C:\Windows\system32>python3 D:\test\python\test\test3.py

import sys
print(sys.getdefaultencoding())    #結果是：utf-8

3、python中字符串的兩種數據類型

python2不區分str和unicode，但在拼接str和unicode時，str將自動轉換成unicode。

###python2.7
# coding:utf8
a = 'hello'
b = '中國'
print(a, type(a))          #結果是：('hello', <type 'str'>)
print(b, type(b))          #結果是：('\xe4\xb8\xad\xe5\x9b\xbd', <type 'str'>)    #前面輸出的是字符的編碼，這是print函數的原因。這問題只在python2中出現
print(b)                   #結果是：中國

c = 'hello' + u'中國'    #字符串前加u是將此字符串轉換為unicode
print(c, type(c))          #結果是：(u'hello\u4e2d\u56fd', <type 'unicode'>)    #后面輸出的是字符的編碼，這是print函數的原因。
print(c)　　                #結果是：hello中國

python3嚴格區分了bytes和str，二者不能進行拼接。文本總是unicode，有str表示；二進制數據則由bytes表示。

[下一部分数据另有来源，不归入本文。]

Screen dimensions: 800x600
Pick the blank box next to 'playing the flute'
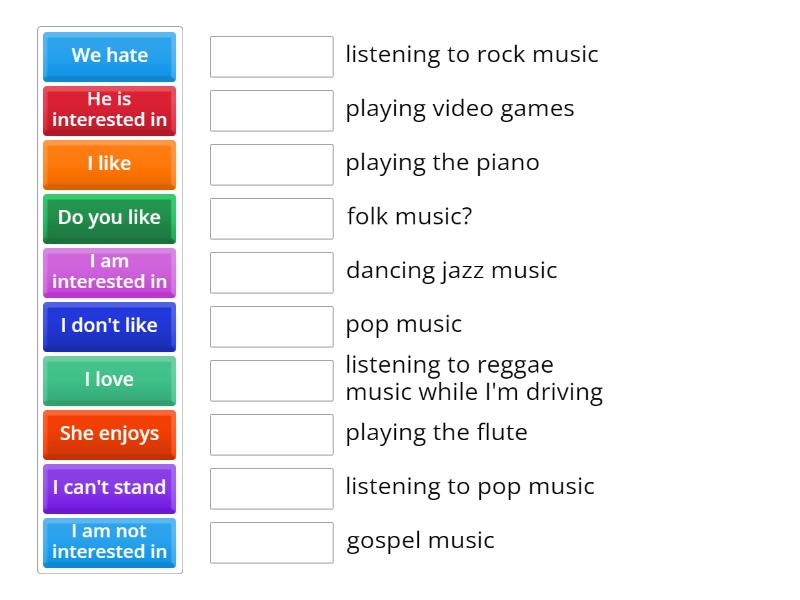tap(271, 435)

a = b'hello'              #字符串前加b是將此字符串轉換為bytes
b = '中國'

print(a, type(a))            #結果是：b'hello' <class 'bytes'>
print(b, type(b))            #結果是：中國 <class 'str'>

# c = b'hello' + '中國'    #異常，TypeError: can't concat str to bytes
# print(c, type(c))

示例1：

python2.7，在windows的cmd中執行

# coding:utf8                 #告知python解釋器，這個.py文件里的文本是用utf-8編碼的，這樣解釋器就會依照utf-8的編碼形式解讀其中的字符。

str1 = 'hengha'
print(str1, type(str1))          #結果是：('hengha', <type 'str'>)    #python2.x將字符串處理為str類型，即字節型。

str2 = '哼哈'
print(str2, type(str2))          #結果是：('\xe5\x93\xbc\xe5\x93\x88', <type 'str'>)    #前面輸出的是字符的編碼，這是print函數的原因。
print(str2)                      #結果是：鍝煎搱    #這里python解釋器用的編碼是utf8，但cmd用的是gbk。按utf8輸出，用gbk解釋。

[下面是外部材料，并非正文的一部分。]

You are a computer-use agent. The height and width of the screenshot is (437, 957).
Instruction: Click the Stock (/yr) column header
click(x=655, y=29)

uutf = str2.decode('utf8')    #str2本來就是字節型的，因此只能進行decode解碼。
print(uutf, type(uutf))          #結果是：(u'\u54fc\u54c8', <type 'unicode'>)    #前面輸出的是字符的編碼，這是print函數的原因。
print(uutf)                      #結果是：哼哈

x = 1
print(x, type(x))                #結果是：(1, <type 'int'>)
y = 1.1
print(y, type(y))                #結果是：(1.1, <type 'float'>)

示例2：

python3.8，在windows的cmd中執行

str1 = 'hengha'
print(str1, type(str1))        #結果是：hengha <class 'str'>    #python3.x將字符串處理為str類型，即字符串型。

str2 = '哼哈'
print(str2, type(str2))        #結果是：哼哈 <class 'str'>    #python3.x將字符串處理為str類型，即字符串型（unicode編碼）。
print(str2)                    #結果是：哼哈

uutf=str2.encode('utf8')    #str2本來就是字符串型的，因此只能進行encode編碼。
print(uutf,type(uutf))         #結果是：b'\xe5\x93\xbc\xe5\x93\x88' <class 'bytes'>
print(uutf)                    #結果是：b'\xe5\x93\xbc\xe5\x93\x88'

x = 1
print(x,type(x))               #結果是：1 <class 'int'>
y=1.1
print(y,type(y))               #結果是：1.1 <class 'float'>

4、python中編碼和解碼

python3中字符串本身就是unicode，即字符串型。要轉換成字節型，就要編碼encode。
python2中字符串本身就是bytes，即字節型。要轉換成字符串型，就要解碼decode，文件.py使用的是什么方式編碼，就要用什么方式解碼。

1、使用encode和decode進行編碼解碼

python2和python3都支持。

>>> hh = 'hello 中國'
>>> hh.encode('utf-8')　　　　　　　　#將'hello 中國'從unicode編碼成utf-8
b'hello \xe4\xb8\xad\xe5\x9b\xbd'
>>> hh.encode('gbk')　　　　　　　　　#將'hello 中國'從unicode編碼成gbk
b'hello \xd6\xd0\xb9\xfa'
>>> hh.encode('ascii')　　　　　　　　#將'hello 中國'從unicode編碼成ascii,但ascii不支持中文，因此出現異常　　　　　　　　
Traceback (most recent call last):
  File "<pyshell#54>", line 1, in <module>
    hh.encode('ascii')
UnicodeEncodeError: 'ascii' codec can't encode characters in position 6-7: ordinal not in range(128)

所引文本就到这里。